Hennepin County District Judge Lloyd Zimmerman dismissed most of the claims in the lawsuit Friday and ordered all sides to select a mediator within 60 days to help resolve the dispute. In his decision, he took a conciliatory tone.

"The Plaintiffs have raised serious and compelling concerns that they will be put out of business or seriously hurt by the license granted to Pepin. They raise genuine and impassioned questions about why a public university should be allowed to create a monopoly favoring one seller of apples over many other orchards, without a fair chance to compete," Zimmerman wrote.

But the judge also said the university has strong arguments on its side, noting that the school says it's "trying to survive in challenging economic times, when its own funding is imperiled, and that it has made a carefully considered and reasonable decision, reviewed by good stewards of the University at its highest levels."

Zimmerman dismissed all but part of one legal claim against the university and most of the claims against Pepin Heights. Lisa Lamm Bachmann, an attorney for the growers who filed the lawsuit, said enough claims survive to let them move forward if mediation fails to yield a settlement.

"We're optimistic about trying to find a resolution that works for everyone," Bachmann said.

The main issue for her clients - several mostly smaller orchards and a large fruit packing company - has been their ability to compete fairly for new apple varieties released by the university, Bachmann said.

"This case is by no means over yet," she said.

But Tim Byrne, vice president of sales at Pepin Heights, said the antitrust claims the judge dismissed "were the meat of their case." He said he's confident Pepin Heights will prevail on the remaining claims too but the lawsuit has been bad for the university's breeding program and for apple lovers.

"As we've seen with Honeycrisp, among other varieties, new, quality apples get people talking about our products. And that excitement creates more demand for other quality apples, pulling consumers away from our real competitors, which are unhealthy snacks," Byrne said.

The university's lawyer, Mark Rotenberg, said the decision "reaffirms the university's right to exclusively license its patented technologies and inventions." He called the remaining claim against the university, which involves whether the plaintiffs were given adequate notice and a chance to be heard, "relatively modest." He said the school will "eagerly try to resolve this one small issue in mediation."

If no settlement is reached, the lawsuit is scheduled to go to trial in November.

Orchards outside of Minnesota that don't join the co-op can't grow the SweeTango at all.
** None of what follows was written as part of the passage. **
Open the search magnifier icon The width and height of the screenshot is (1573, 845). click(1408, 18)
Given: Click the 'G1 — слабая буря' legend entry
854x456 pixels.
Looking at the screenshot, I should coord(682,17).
Minnesota growers who aren't in the co-op must sign an agreement with Pepin Heights and accept restrictions the plaintiffs consider one-sided because it limits them to selling the apple only at their own orchards or at farmers markets and to local stores. They say it keeps them out of wholesale markets and major grocery chains.

The university says it signs deals with private industry in all sorts of areas to commercialize the fruits of its research, including lifesaving drugs and medical devices, and it needs the money exclusive licensing deals generate to replace declining public research funding.